At Shaykhan, halfway between Madinah and Uhud, the thousand strong Muslim army led by the
Prophet stopped. The sun had begun to sink beneath the horizon. The Prophet dismounted from his
horse Sakb. He was fully dressed for battle. A turban was wound about his helmet. He wore a
breastplate beneath which was a coat of mail which was fastened with a leather sword belt. A shield was
slung across his back and his sword hung from his side.
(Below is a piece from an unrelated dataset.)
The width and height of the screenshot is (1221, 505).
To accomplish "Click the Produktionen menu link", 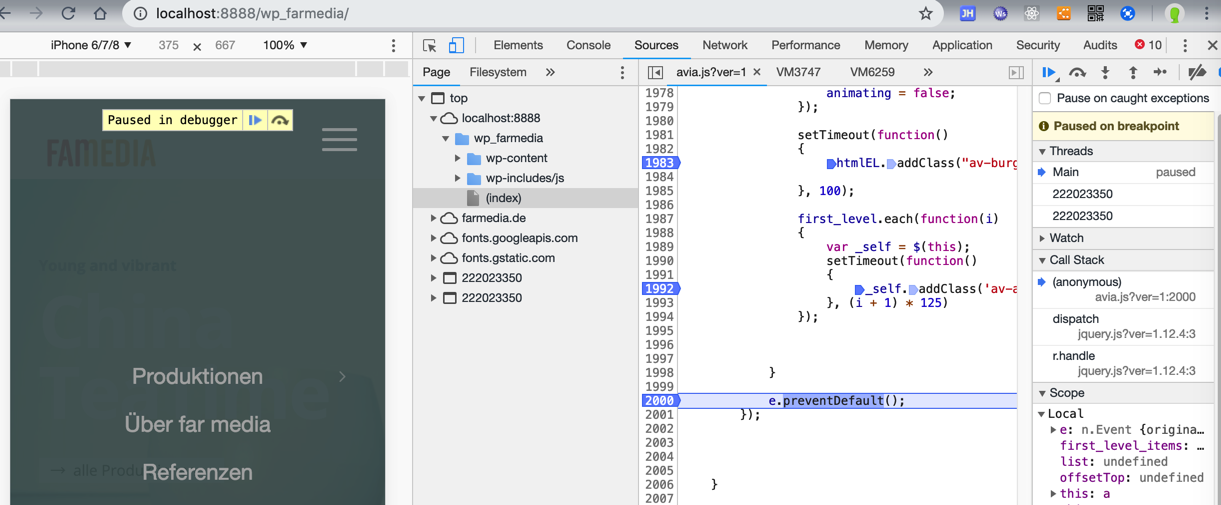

As the sun set, Bilal called the adhan and they prayed. The Prophet then reviewed his troops once more
and it was then that he noticed in their midst the presence of eight boys who despite their age were
hoping to take part in the battle. Among them were Zayd’s son Usamah and Umar’s son Abdullah, both
only thirteen years old. The Prophet ordered them all to return home immediately. Two of the boys
however demonstrated that they were able fighters and were allowed to accompany the army to the
Battle of Uhu d while the others were sent back to their families.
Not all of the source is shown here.